You are brave and such warnings won’t stop you from trying this dish but I had to be fair and get this off my chest! Don’t get me wrong, chili chicken fry is a delicious dish and it is perfectly seasoned (despite the extra heat), it’s not at all one of those all heat and no flavor kind of dishes.
Making Chili Chicken Fry
There are different types of green chilies out there, they look the same but differ in the level of heat. Green chili adds a great flavor to food so please do not omit the hot green chili from this recipe, but you can reduce the amount of course.
Tender chicken pieces in the spicy and thick sauce, Chili Chicken Fry is best served with plain white rice, you don’t want any other flavor to mask this tasty delight.

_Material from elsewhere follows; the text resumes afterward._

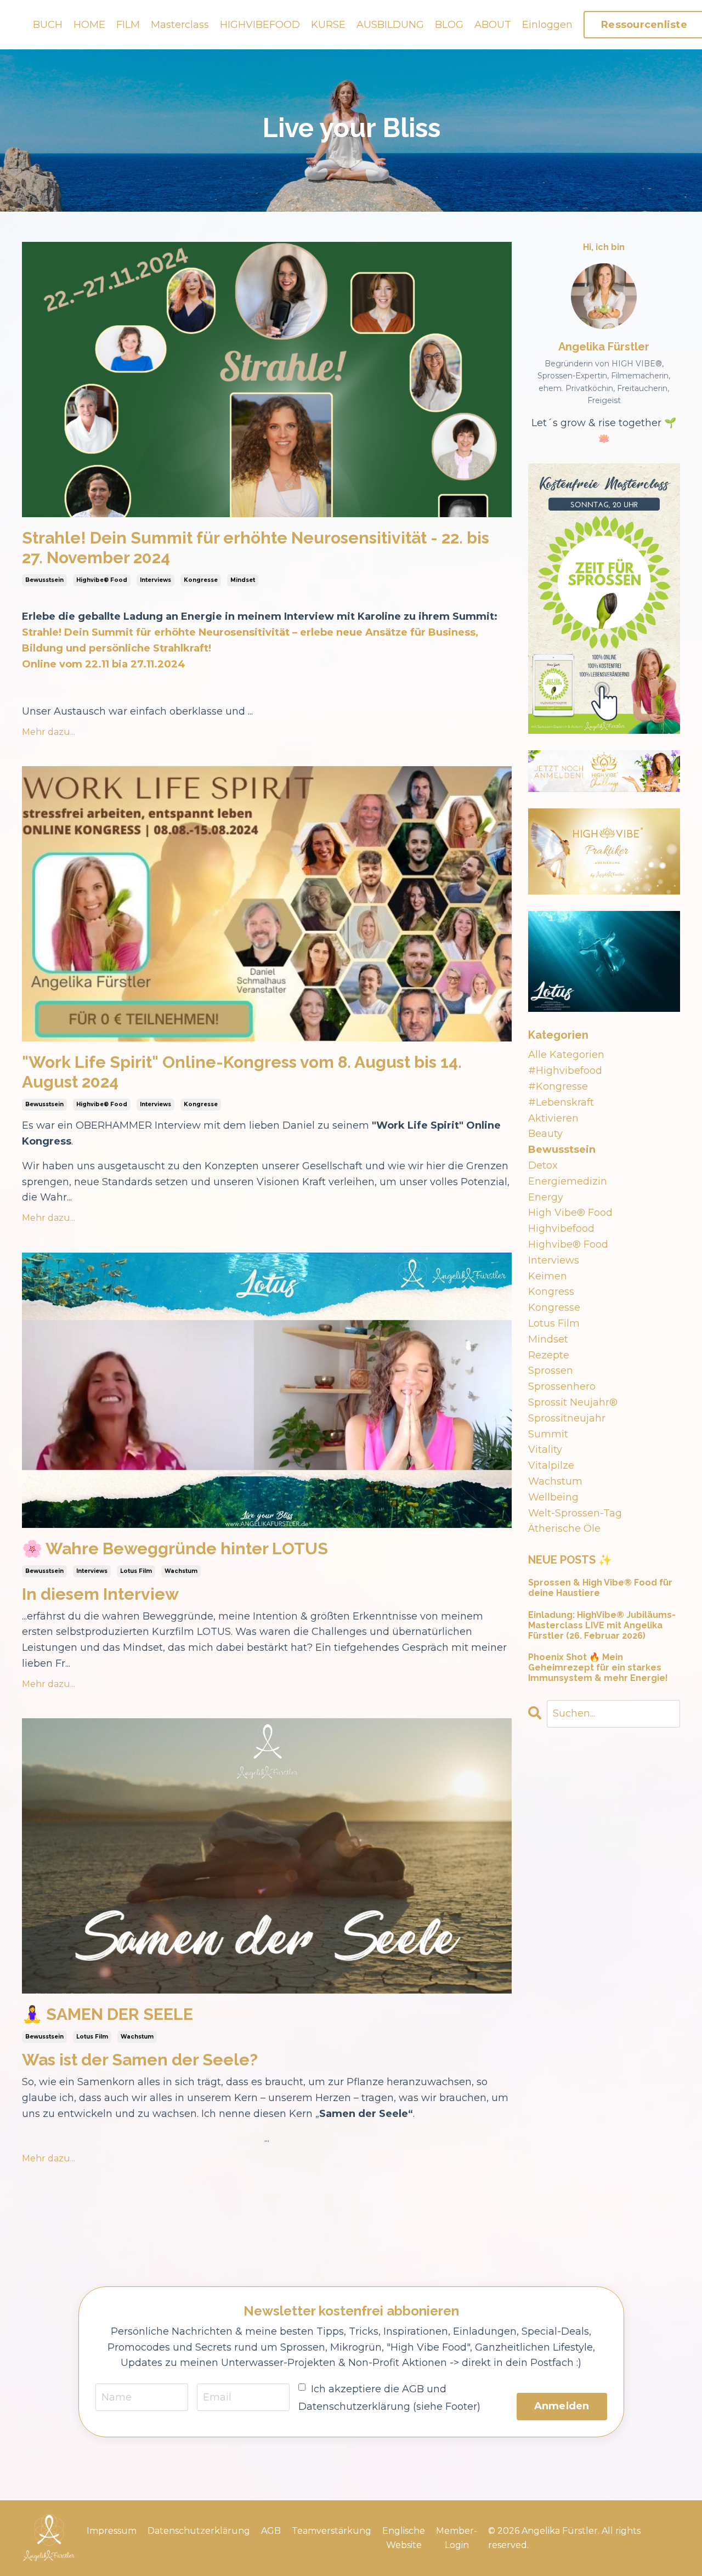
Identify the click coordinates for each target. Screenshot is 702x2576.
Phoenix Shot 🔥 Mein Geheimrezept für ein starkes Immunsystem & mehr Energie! (598, 1667)
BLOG (449, 25)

This is off topic but I thought why not share it. I am typing this post and at the same time waiting for my hubby to pick me up for the Dentist appointment. My Dentist is good but for some reason, I can never get over the Dentist Office fear. Well, I told you it’s off topic but I feel better now that I typed it! Can you tell if I’m scared??
More Dinner ideas:
Ok, let’s gather our courage and make some Chili Chicken Fry. Are you ready for this guys?!!
- 2 thighs and 2 legs skinless cut into cubes
- 3 garlic cloves
- 1- inch ginger
- 5 hot green chilies you can use 1 or two if you can’t stand the heat
- 1 large onion finely chopped
- 3 tablespoon ghee
- 1 teaspoon salt
- ¾ teaspoon turmeric powder
- 1 teaspoon cumin powder
- ½ teaspoon black pepper
- ½ teaspoon garam masala
- 1 cup water
- In a blender, add ginger, garlic, and green chili, you might need to add 3 tablespoon water. Blend until smooth or you can pound it instead.
- In a pan, add the ghee and when hot add the onion and cook until light brown.
- Add the chicken and cook until you see brown patches on both sides. Add the pounded or blended mixture and mix for two minutes on medium low.
- Add the rest of ingredients and mix for 2 minutes. Add the water and let it cook until the ghee separates and come to the surface.